Dr. Anthony Fauci, the top White House medical adviser, suggested that the Center for Disease Control and Prevention might update its heavily criticized guidelines for operating summer camps.

Last week, the CDC called for both children and adults at camps to wear masks at all times – even if they’re vaccinated and engaged in activities that allow for plenty of distance, like tennis or baseball. (Swimming and eating are the only exceptions).

Under the CDC guidelines, social distancing is mandatory. The sharing of books, toys, games, and art supplies is discouraged. Campers and staffers should be divided into pods.

Criticism of the rules was robust. Dimitri Christakis, an epidemiologist and the editor-in-chief of JAMA Pediatrics, called them “unfairly draconian.”

In a New York article published yesterday, Mark Gorelik, a pediatric immunologist at Columbia University was also critical:

“We know that the risk of outdoor infection is very low. We know risks of children becoming seriously ill or even ill at all is vanishingly small. And most of the vulnerable population is already vaccinated. I am supportive of effective measures to restrain the spread of illness. However, the CDC’s recommendations cross the line into excess and are, frankly, senseless. Children cannot be running around outside in 90-degree weather wearing a mask. Period.”

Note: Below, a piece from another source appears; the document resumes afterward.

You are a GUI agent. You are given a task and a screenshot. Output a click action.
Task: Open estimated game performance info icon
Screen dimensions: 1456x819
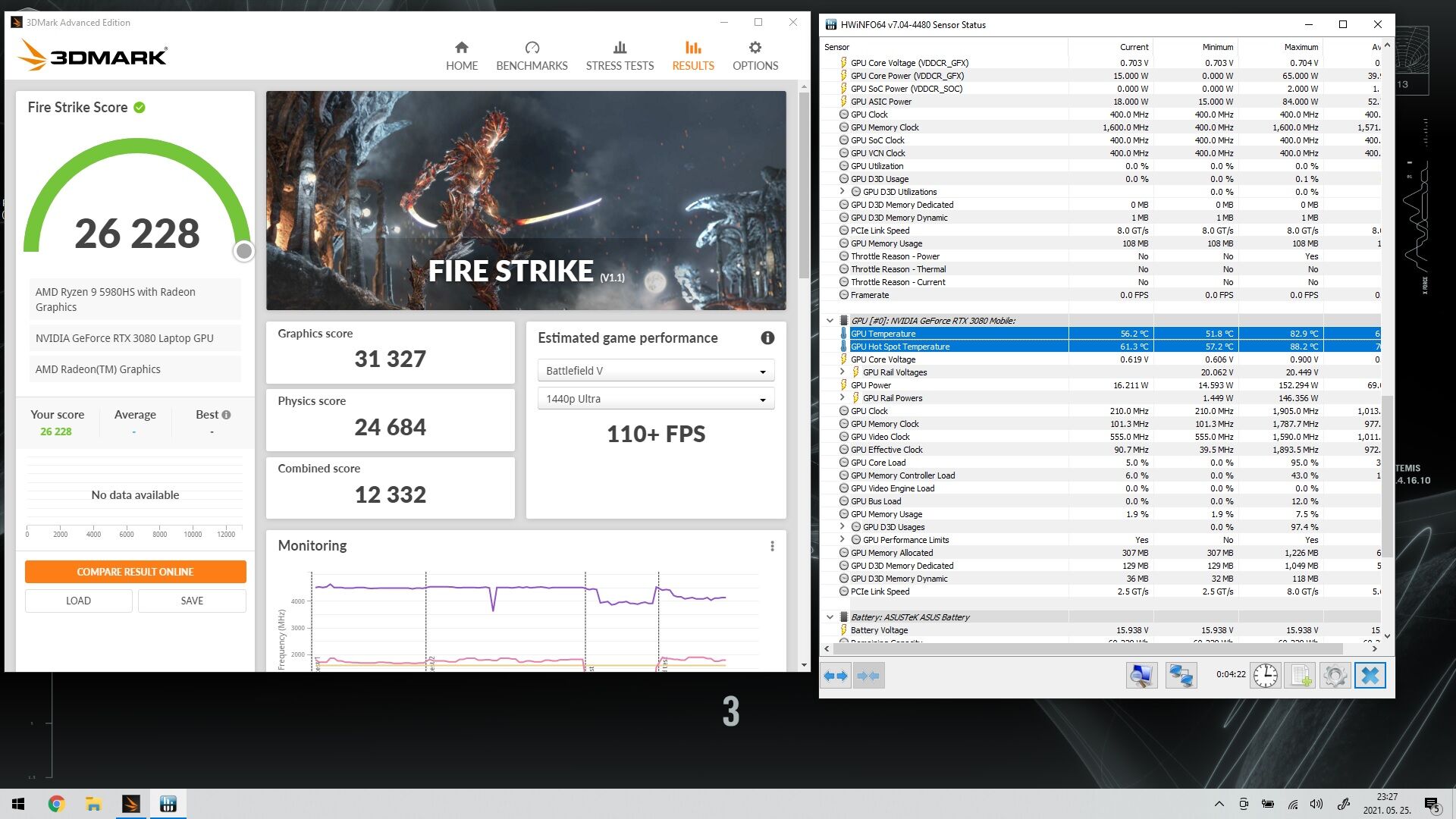(x=767, y=338)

On Wednesday morning, Dr. Fauci was asked about the controversy during a TODAY Show appearance. He called the precautions “stringent,” and added:

“I wouldn’t call them excessive, but they certainly are conservative,” Fauci said. “And I think what you’re going to start to see is really in real time, continually reevaluating that for its practicality. Because you’re right, people look at that and they say, ‘Well is that being a little bit too far right now?’

Nearly 580 thousand Americans have died of COVID-19, but cases are on the decline.

Children are much less likely to have adverse outcomes from COVID-19 infections than adults – and they’re less likely to catch the virus in the first place.

Evidence does exists that children can transmit the disease. However, the risk of transmission is small. From FiveThirtyEight:

For example, even after many school districts had been open for a while last fall and case numbers were rising to a surge, a study modeling the spread of COVID-19 in the U.S. found that children age 9 and under were responsible for only about 5 percent of the transmissions happening at the time. And those results line up with what researchers are seeing in other countries. Kids in the U.K. can and do get infected and spread COVID-19, said Rosalind Eggo, a professor and infectious disease modeler at the London School of Hygiene and Tropical Medicine. But so far, she said, cases among kids aren’t rising before cases in adults, a sign that would indicate they were the ones driving infection.